The Astros gave their name to Astroturf, the plastic grass that came into baseball because the real thing died indoors. It was a new problem, for the Astrodome was the first domed baseball park (opened in 1965), an attempt to avoid the Texas heat. The stadium was the brainchild of Astros owner Roy Hofheinz, who had a Texan’s sense of size and spectacle.
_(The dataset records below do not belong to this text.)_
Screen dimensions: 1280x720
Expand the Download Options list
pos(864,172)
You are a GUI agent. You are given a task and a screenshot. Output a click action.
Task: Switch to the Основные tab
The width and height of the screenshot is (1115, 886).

The club was originally to be in the proposed Continental League, an operation forestalled by the major leagues with the old tactic of offering the soundest owners new ML franchises. Unlike the Mets, the Astros (then called the Colt .45s) immediately went with youth under the direction of GM Paul Richards, a master talent evaluator. Products of the Astros’ farm system in the 1960s included Joe Morgan and Rusty Staub. The strategy didn’t make them instant contenders, like the AL’s Angels, but it kept them above the Mets. The club reached the .500 level in the first year of divisional play, 1969, and contended off and on through the 1970s, which featured Cesar Cedeno, called “The New Wille Mays” by manager Leo Durocher. The arrival of overpowering pitcher J.R. Richard in 1976 made the team even stronger. He suffered a career-ending stroke in 1980, but the club went on to its first division title that year, led by franchise favorite Jose Cruz, the reacquired Morgan, and 20-game-winner Joe Niekro. They finished in a tie with the Dodgers but won the one-game playoff. The team won the second half of the 1981 strike-split season, but this time the Dodgers prevailed in postseason play. Led by Cy Young winner and split-finger fastballer Mike Scott, the Astros captured another division title in 1986, but lost to the Mets in a storied LCS that featured Scott’s MVP performance in a losing cause, Nolan Ryan‘s nine innings of two-hit, 12-strikeout pitching to a no-decision in Game Five as the Astros lost in 12 innings, and the climactic Game Six, a 16-inning topsy-turvy marathon won by New York.